■ EXERCISE BRIEF: Answer with one number only: how many lines in this material contain the word "computer"?

■ RECORDS FOR THE TASK:

BEGIN

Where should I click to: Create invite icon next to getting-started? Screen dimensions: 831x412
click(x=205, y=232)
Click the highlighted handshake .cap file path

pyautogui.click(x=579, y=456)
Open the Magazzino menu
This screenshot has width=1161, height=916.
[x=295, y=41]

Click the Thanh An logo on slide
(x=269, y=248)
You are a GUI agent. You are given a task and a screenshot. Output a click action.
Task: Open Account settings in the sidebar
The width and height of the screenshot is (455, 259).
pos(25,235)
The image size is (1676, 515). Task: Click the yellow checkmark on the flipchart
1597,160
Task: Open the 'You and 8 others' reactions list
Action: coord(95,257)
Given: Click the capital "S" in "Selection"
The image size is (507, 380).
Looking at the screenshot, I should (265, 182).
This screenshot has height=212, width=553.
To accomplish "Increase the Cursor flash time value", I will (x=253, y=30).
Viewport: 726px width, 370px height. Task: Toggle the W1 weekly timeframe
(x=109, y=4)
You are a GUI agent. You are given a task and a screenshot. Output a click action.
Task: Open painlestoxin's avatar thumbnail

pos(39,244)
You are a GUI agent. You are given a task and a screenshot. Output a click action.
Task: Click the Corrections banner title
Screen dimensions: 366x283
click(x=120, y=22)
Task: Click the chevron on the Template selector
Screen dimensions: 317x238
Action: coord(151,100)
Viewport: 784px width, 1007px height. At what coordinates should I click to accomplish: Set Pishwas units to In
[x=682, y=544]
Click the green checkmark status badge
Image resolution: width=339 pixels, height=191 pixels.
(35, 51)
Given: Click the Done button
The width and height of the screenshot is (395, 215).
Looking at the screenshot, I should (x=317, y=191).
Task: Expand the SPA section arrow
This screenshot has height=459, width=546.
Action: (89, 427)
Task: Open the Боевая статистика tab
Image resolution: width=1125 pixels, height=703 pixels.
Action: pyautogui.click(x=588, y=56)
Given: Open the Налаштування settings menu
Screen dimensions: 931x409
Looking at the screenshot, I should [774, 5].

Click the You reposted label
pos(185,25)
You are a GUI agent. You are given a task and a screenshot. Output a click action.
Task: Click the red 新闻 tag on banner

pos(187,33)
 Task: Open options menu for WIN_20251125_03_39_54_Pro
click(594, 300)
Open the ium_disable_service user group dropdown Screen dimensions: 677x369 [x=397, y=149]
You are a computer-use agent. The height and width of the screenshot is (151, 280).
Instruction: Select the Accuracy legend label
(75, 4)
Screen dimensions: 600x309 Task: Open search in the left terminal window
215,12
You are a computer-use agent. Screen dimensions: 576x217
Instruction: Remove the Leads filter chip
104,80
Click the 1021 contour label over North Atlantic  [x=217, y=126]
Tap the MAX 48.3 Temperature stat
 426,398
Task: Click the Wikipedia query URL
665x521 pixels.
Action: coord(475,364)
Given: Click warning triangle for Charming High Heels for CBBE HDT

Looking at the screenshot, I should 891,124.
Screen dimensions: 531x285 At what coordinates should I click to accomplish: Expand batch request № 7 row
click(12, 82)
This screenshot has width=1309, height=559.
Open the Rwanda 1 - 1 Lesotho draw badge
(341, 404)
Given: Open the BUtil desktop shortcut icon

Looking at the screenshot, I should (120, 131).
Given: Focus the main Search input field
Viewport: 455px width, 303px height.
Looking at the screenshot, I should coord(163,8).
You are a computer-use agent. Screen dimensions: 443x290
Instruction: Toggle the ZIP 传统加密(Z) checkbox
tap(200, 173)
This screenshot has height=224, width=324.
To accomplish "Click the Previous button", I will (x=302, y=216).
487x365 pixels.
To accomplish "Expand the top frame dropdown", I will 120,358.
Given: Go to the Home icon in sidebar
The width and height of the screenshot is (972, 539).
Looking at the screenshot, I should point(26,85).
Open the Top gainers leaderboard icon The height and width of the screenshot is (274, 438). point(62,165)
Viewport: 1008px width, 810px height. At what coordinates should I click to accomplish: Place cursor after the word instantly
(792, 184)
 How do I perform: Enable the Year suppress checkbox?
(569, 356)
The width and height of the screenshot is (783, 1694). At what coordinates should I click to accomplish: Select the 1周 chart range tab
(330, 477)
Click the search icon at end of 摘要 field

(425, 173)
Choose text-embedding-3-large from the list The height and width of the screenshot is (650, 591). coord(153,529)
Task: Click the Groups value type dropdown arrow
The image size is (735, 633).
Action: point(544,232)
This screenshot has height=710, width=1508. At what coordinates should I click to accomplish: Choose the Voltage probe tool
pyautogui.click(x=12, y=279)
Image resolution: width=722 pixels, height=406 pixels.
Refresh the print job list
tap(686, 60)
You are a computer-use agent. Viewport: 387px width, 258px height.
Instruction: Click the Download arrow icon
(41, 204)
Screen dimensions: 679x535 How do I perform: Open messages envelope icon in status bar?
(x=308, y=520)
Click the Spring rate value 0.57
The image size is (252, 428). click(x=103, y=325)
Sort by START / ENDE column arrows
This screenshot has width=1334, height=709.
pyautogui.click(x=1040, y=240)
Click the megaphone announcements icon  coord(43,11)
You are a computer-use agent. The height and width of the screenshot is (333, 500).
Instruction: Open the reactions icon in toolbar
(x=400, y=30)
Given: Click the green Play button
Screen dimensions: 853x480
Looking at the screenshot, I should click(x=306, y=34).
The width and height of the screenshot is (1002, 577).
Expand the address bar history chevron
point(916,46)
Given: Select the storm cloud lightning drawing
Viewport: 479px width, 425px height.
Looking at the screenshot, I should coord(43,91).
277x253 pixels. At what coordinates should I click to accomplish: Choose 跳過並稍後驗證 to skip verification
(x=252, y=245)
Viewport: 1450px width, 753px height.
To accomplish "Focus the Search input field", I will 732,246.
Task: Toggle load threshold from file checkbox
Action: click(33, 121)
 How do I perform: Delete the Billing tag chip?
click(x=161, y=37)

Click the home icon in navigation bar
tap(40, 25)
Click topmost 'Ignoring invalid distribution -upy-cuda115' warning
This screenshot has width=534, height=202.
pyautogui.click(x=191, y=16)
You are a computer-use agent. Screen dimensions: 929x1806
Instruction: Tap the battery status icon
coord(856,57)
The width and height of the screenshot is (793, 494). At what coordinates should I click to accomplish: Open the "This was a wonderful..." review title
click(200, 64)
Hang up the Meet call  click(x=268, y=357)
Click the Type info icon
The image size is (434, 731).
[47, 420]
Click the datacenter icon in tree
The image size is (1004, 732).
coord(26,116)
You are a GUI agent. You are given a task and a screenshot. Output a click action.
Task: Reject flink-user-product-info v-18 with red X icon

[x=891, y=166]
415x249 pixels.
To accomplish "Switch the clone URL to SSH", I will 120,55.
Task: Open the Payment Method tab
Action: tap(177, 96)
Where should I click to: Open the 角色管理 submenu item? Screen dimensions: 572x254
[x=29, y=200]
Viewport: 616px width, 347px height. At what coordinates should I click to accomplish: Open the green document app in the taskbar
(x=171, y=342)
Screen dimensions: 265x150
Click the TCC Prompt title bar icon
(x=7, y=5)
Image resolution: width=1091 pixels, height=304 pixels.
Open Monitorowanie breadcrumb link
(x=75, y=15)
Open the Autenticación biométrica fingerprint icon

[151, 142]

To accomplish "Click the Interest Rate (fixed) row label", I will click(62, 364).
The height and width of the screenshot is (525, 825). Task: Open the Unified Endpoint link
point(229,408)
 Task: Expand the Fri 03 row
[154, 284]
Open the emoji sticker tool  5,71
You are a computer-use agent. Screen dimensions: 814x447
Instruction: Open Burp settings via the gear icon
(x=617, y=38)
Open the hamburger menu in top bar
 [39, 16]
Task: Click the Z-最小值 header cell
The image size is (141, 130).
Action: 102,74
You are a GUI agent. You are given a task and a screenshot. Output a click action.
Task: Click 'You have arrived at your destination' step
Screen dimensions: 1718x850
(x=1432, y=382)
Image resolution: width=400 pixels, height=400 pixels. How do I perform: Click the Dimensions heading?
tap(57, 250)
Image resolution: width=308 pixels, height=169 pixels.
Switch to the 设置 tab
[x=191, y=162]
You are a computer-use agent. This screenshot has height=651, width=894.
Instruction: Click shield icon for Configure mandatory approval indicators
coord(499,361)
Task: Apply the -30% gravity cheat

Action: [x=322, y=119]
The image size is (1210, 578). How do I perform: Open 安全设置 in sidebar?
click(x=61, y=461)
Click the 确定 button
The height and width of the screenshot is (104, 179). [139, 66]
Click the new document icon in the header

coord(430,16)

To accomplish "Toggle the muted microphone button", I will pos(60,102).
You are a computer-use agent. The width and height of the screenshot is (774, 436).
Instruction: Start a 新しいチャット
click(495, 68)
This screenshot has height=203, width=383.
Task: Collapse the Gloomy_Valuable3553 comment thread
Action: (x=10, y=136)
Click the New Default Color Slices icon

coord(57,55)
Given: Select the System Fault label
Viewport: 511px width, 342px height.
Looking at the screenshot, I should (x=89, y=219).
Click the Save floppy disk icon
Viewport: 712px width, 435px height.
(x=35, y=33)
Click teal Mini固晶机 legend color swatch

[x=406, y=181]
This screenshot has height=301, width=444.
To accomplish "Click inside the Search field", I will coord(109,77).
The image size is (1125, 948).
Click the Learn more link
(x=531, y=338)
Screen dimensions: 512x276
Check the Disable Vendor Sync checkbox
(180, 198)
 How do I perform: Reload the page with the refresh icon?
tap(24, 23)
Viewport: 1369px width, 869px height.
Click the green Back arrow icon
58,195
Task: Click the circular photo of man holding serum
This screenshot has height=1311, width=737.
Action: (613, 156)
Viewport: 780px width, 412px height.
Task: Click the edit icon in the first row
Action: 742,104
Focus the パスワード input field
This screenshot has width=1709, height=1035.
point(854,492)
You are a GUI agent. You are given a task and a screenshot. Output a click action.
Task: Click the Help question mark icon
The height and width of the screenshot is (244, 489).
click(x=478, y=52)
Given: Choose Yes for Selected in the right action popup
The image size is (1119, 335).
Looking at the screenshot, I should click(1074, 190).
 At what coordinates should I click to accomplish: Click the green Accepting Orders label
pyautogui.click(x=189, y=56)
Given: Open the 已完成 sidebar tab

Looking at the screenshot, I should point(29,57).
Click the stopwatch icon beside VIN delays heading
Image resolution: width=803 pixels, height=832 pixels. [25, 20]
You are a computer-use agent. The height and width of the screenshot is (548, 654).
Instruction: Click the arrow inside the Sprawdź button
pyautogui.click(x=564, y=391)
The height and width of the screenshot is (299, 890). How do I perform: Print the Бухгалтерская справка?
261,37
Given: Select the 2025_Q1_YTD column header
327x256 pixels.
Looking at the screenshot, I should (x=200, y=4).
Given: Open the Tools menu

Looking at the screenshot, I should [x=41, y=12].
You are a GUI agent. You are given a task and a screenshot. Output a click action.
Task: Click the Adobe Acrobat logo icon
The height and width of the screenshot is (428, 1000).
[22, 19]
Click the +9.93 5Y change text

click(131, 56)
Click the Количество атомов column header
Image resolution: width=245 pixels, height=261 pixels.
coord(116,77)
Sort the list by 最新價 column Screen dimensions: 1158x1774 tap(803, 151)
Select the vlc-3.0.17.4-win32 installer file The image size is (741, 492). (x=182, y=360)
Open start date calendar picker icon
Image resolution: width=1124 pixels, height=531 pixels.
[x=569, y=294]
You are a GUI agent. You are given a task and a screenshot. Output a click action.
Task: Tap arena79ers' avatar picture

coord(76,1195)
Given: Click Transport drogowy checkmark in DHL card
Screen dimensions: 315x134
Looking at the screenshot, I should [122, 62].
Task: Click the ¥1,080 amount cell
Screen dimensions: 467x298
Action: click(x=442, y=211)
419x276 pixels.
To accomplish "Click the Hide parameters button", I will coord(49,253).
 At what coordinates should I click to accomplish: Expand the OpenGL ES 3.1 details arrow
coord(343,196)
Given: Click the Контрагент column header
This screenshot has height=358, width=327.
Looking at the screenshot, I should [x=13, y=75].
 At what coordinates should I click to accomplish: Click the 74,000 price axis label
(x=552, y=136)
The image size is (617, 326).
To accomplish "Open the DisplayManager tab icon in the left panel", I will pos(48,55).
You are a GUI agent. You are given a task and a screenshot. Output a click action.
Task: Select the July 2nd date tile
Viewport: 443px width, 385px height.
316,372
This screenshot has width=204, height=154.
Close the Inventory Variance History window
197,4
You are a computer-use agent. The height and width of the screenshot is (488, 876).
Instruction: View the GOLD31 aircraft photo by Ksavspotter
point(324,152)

END

■ SOLUTION FOR THIS EXERCISE: 11